U.S. Ranked Last In Healthcare
As reported by ScienceDaily US Ranks Last Among 7 Countries on Health System Performance, Report Says (6/10)
Despite having the most expensive health care system, the United States ranks
last overall compared to six other industrialized countries -- Australia,
Canada, Germany, the Netherlands, New Zealand, and the United Kingdom -- on
measures of health system performance in five areas: quality, efficiency,
access to care, equity and the ability to lead long, healthy, productive lives,
according to a new Commonwealth Fund report.
While there is room for improvement in every country, the U.S. stands out for
not getting good value for its health care dollars, ranking last despite
spending $7,290 per capita on health care in 2007 compared to the $3,837 spent
per capita in the Netherlands, which ranked first overall.
Provisions in the Affordable Care Act that could extend health insurance
coverage to 32 million uninsured Americans have the potential to promote
improvements to the United States' standing when it comes to access to care and
equity, according to Mirror Mirror On The Wall: How the Performance of the U.S.

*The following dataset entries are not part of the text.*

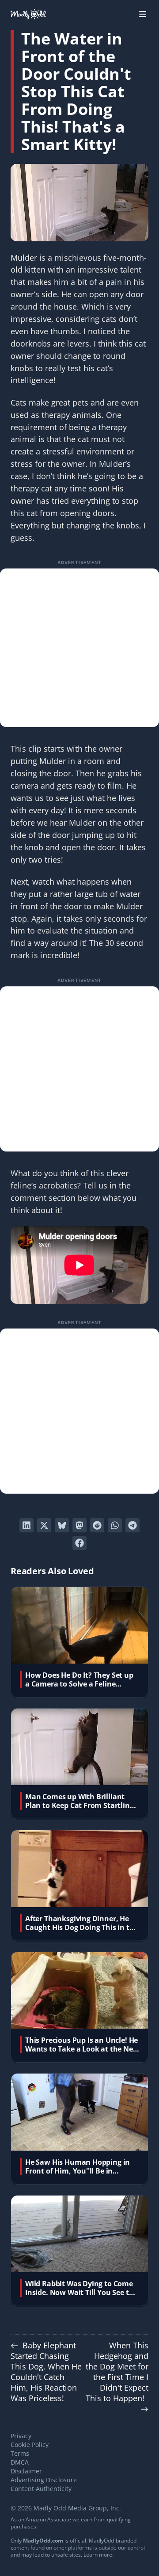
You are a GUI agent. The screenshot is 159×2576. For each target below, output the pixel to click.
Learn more (97, 2554)
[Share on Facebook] (79, 1543)
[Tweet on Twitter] (44, 1525)
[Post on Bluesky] (62, 1525)
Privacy (21, 2436)
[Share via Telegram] (132, 1525)
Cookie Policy (30, 2444)
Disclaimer (26, 2471)
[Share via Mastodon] (79, 1525)
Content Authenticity (41, 2488)
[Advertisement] (79, 647)
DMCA (20, 2462)
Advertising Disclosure (44, 2480)
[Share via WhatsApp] (115, 1525)
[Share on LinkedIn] (26, 1525)
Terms (20, 2453)
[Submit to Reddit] (97, 1525)
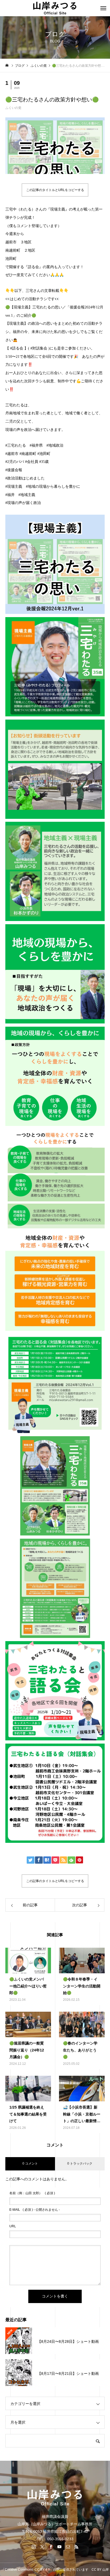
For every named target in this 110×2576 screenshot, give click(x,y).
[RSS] (76, 2546)
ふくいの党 (13, 108)
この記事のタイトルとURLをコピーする (55, 190)
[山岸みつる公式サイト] (55, 8)
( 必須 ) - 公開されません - (34, 2209)
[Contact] (67, 2546)
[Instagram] (33, 2546)
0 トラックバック (79, 2163)
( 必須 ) (32, 2193)
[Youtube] (59, 2546)
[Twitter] (42, 2546)
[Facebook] (50, 2546)
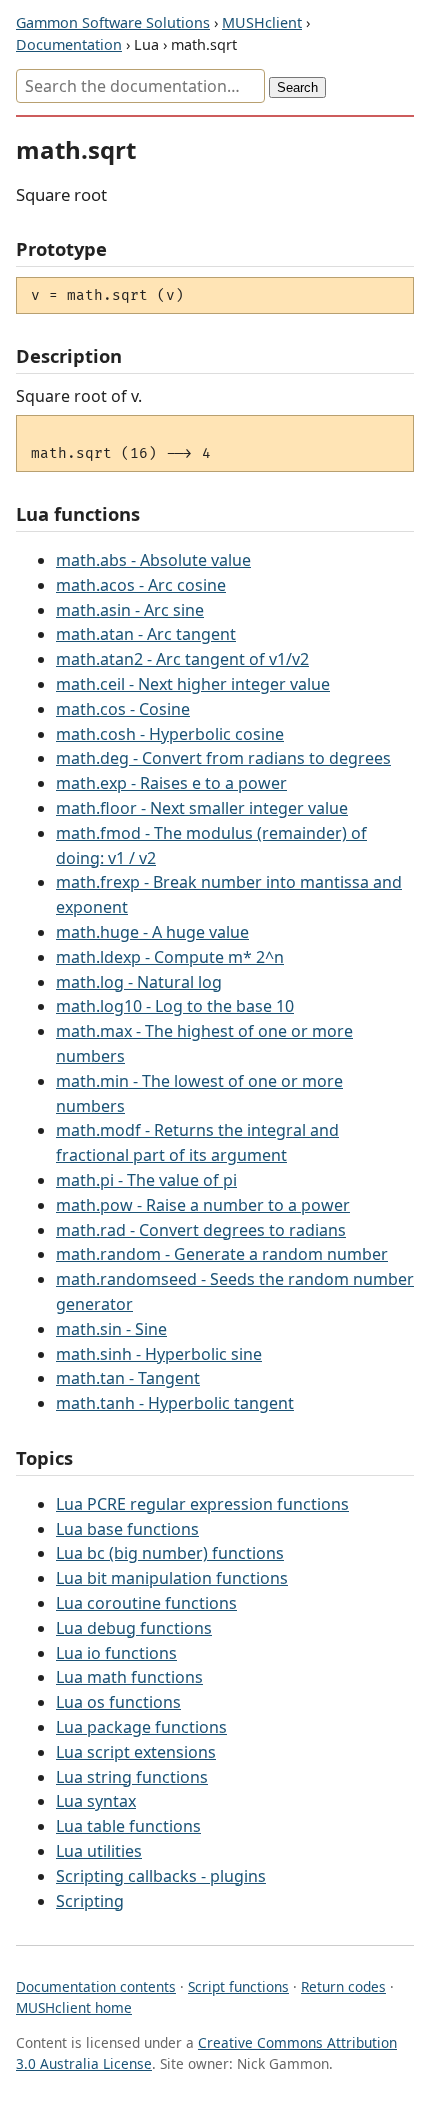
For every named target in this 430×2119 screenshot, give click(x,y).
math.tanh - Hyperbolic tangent (175, 1403)
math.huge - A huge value (152, 932)
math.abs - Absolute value (153, 560)
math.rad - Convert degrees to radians (201, 1230)
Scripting (90, 1901)
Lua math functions (129, 1677)
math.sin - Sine (111, 1329)
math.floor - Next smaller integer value (202, 808)
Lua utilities (99, 1851)
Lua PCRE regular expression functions (202, 1504)
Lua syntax (96, 1801)
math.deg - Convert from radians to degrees (223, 758)
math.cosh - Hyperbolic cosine (170, 734)
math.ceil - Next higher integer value (193, 684)
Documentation (69, 44)
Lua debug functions (134, 1628)
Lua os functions (118, 1702)
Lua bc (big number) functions (170, 1553)
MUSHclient (262, 22)
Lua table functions (128, 1826)
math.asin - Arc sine (130, 610)
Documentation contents (96, 1986)
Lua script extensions (136, 1752)
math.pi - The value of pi (146, 1180)
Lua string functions (132, 1777)
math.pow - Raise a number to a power (203, 1205)
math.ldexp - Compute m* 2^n (170, 957)
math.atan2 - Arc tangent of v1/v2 (182, 659)
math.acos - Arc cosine (141, 585)
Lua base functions (127, 1529)
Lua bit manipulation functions (172, 1578)
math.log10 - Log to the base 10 (175, 1006)
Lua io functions (116, 1653)
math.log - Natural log (139, 982)
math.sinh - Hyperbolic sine (159, 1354)
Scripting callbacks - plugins (161, 1876)
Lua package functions (141, 1727)
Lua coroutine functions (146, 1603)
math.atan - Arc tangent (146, 634)
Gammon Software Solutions (113, 22)
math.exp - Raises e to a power (171, 783)
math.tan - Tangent (128, 1378)
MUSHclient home (74, 2007)
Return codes (343, 1986)
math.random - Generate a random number (222, 1254)
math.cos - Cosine (123, 709)
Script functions (238, 1986)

Health Care System Compares Internationally 2010 Update, by Commonwealth Fund
researchers Karen Davis, Cathy Schoen, and Kristof Stremikis. The United
States' low marks in the quality and efficiency dimensions demonstrate the need
to quickly implement provisions in the new health reform law and stimulus
legislation that focus on realigning incentives to reward higher quality and
greater value, investment in preventive care, and expanding the use of health
Earlier editions of the report, produced in 2004, 2006, and 2007, showed similar
results. This year's version (2010) incorporates data from patient and
physician surveys conducted in seven countries in 2007, 2008, and 2009.
Key findings include:
• On measures of quality the United States ranked 6th out of 7 countries. On two
of four measures of quality -- effective care and patient-centered care -- the
U.S. ranks in the middle (4th out of 7 countries). However, the U.S. ranks last
when it comes to providing safe care, and next to last on coordinated care.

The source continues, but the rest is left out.